#### Teks
Sempat Membantah, AS Akhirnya Akui Serangan Drone di Kabul Tewaskan Warga Sipil
Sabtu, 18 September 2021 - 05:18 WIB
WASHINGTON - Setelah sempat membantah, militer Amerika Serikat (AS) akhirnya mengakui jika serangan drone di Kabul , Afghanistan , pada bulan Agustus salah sasaran dan menewaskan warga sipil .
Hasil investigasi militer AS menemukan bahwa serangan itu menewaskan 10 warga sipil, tujuh diantaranya adalah anak-anak, dan kendaraan yang ditargetkan bukanlah ancaman yang terkait dengan ISIS-K seperti yang selama ini digaungkan.
Menjelang serangan itu, operator pesawat tak berawak mengawasi lokasi hingga 4 hingga 5 menit. Saat itu, seorang pengemudi laki-laki meninggalkan kendaraan. Seorang anak sedang memarkir kendaraan dan anak-anak lain hadir di dalam mobil dan halaman – seperti yang telah diberitakan keluarga korban.
Seorang pejabat militer AS yang akrab dengan penyelidikan mengatakan kepada CNN, pihak militer mendasarkan serangan pada standar kepastian yang wajar untuk melancarkan serangan pada kendaraan. Tragisnya itu adalah kendaraan yang salah, sembari menambahkan bahwa kepastian yang masuk akal bukanlah kepastian 100%.
"Kami tidak melakukan serangan karena kami pikir kami salah - kami melakukan serangan karena kami pikir kami memiliki target yang bagus," kata McKenzie.
Meskipun dia mengakui bahwa serangan itu adalah kesalahan yang mengerikan, dia mengatakan serangan itu tidak memenuhi syarat seluruh operasi sebagai kegagalan.

#### Isi Latihan Ini
Menurut berita tentang serangan drone di Kabul, berapa warga sipil yang tewas dan berapa di antaranya anak-anak?

#### Data yang Ditampilkan

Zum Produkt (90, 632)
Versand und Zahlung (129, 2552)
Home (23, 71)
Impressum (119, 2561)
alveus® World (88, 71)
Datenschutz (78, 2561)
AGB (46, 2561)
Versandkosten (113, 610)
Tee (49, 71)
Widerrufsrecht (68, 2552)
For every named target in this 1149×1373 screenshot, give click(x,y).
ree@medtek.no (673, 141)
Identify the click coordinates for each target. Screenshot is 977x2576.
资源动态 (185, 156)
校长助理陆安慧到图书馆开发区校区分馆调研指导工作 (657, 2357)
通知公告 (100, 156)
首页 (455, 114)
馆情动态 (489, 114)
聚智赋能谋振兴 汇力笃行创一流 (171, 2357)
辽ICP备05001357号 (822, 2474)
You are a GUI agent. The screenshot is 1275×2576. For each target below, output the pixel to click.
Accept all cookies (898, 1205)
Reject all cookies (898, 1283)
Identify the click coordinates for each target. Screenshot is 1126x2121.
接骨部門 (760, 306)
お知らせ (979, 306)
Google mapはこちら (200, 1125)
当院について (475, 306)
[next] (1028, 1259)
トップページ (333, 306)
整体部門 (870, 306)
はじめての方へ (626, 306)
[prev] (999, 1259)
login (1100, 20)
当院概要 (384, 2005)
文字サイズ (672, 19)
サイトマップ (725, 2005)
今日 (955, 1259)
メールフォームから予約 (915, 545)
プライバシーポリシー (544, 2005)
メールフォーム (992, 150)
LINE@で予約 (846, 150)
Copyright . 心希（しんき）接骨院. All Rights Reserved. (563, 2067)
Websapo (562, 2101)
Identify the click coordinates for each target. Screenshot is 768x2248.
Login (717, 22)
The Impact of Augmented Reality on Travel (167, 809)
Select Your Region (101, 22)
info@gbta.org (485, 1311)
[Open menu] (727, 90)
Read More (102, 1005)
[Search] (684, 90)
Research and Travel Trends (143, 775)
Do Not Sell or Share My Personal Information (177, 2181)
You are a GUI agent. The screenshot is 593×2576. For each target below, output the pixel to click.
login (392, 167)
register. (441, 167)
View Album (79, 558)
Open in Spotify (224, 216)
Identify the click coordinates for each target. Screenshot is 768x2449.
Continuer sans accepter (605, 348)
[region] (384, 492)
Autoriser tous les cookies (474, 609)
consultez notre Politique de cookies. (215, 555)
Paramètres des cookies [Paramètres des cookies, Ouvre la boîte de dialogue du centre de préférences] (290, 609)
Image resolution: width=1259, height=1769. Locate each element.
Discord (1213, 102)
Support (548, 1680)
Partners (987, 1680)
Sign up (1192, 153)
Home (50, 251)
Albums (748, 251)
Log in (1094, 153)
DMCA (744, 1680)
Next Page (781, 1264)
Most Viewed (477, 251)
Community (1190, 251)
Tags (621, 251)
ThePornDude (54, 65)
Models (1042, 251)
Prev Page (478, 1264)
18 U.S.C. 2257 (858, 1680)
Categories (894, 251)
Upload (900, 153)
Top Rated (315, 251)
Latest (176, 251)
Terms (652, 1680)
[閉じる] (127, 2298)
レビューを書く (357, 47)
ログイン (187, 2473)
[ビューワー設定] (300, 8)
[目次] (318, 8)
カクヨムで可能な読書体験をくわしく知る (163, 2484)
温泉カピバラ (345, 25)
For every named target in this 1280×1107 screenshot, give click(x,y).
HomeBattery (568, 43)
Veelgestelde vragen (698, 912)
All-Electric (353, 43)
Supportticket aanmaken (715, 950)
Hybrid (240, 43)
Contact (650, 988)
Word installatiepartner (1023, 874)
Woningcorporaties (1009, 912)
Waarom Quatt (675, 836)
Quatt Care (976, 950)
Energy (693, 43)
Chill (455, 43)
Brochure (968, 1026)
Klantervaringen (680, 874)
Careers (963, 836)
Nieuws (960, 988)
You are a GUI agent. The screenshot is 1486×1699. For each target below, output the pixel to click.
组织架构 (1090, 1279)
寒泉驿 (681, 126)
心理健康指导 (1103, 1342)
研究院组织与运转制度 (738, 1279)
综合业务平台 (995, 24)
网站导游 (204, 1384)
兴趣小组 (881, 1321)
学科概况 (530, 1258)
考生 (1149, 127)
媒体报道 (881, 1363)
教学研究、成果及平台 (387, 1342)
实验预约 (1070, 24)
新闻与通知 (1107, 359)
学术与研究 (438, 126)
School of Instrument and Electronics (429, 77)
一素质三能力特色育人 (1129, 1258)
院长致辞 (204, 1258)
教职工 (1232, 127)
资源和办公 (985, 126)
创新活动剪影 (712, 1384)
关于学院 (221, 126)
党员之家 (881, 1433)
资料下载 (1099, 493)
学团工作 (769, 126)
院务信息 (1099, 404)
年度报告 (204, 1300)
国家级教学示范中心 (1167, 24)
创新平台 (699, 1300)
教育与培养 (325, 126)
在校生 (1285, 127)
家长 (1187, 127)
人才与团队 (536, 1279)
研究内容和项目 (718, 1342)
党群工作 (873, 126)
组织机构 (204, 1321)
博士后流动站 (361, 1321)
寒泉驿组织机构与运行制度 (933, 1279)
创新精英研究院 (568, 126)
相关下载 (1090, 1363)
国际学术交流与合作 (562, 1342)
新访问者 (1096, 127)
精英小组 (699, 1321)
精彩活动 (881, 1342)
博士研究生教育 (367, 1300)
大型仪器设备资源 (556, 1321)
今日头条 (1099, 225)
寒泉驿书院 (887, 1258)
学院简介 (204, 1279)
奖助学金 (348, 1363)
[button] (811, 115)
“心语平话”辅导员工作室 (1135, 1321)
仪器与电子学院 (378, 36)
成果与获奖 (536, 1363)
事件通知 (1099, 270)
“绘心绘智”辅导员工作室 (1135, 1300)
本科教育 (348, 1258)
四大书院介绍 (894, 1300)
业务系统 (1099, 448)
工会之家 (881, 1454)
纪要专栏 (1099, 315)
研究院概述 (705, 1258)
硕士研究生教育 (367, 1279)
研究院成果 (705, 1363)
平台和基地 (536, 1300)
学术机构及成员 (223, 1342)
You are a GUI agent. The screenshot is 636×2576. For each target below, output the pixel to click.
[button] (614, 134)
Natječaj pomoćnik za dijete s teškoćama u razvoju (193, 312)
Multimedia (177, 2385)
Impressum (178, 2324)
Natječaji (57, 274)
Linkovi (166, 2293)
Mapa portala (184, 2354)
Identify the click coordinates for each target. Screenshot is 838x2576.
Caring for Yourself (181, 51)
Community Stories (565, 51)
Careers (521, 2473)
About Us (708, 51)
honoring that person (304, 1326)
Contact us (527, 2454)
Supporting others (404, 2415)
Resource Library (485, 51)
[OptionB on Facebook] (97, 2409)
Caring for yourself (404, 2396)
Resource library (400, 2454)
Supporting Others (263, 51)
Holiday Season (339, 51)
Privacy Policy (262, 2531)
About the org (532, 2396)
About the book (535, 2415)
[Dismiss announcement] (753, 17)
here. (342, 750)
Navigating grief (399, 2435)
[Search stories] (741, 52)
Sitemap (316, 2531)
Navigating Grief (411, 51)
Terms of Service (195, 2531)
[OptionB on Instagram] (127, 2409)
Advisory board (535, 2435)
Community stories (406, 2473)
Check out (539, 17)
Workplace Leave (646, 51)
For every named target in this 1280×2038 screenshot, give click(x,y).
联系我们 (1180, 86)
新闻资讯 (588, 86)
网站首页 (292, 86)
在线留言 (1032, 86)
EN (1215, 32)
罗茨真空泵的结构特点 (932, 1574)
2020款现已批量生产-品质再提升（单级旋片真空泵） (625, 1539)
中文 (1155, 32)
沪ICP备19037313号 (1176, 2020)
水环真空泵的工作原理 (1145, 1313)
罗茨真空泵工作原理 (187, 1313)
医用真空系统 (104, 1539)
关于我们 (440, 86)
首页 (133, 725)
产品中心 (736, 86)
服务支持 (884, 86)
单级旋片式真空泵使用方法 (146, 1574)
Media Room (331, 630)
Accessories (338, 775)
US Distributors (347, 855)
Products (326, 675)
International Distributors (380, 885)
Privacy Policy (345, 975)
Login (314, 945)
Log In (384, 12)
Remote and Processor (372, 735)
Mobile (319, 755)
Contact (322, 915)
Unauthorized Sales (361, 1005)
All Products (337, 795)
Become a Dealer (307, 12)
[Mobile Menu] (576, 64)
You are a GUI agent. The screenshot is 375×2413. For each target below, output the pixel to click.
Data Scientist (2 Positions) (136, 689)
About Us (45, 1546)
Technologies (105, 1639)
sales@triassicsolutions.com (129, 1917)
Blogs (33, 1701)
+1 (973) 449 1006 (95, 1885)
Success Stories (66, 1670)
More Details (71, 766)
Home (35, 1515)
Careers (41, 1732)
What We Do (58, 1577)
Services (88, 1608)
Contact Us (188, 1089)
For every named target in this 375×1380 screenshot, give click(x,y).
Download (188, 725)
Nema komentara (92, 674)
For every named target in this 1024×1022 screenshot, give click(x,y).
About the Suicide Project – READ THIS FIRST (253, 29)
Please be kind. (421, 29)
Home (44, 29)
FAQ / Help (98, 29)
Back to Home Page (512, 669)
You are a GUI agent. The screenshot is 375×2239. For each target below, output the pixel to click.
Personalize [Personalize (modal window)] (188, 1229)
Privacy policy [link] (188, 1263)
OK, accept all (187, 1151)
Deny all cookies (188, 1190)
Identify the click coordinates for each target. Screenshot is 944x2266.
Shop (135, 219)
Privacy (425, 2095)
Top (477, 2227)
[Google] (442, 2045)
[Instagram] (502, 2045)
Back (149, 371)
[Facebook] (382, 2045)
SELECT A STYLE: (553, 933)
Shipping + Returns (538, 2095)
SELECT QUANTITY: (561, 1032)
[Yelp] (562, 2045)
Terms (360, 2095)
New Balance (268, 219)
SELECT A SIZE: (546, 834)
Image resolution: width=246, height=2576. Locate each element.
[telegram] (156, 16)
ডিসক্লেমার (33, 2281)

#### Jawaban Latihan
Serangan itu menewaskan 10 warga sipil, tujuh di antaranya anak-anak.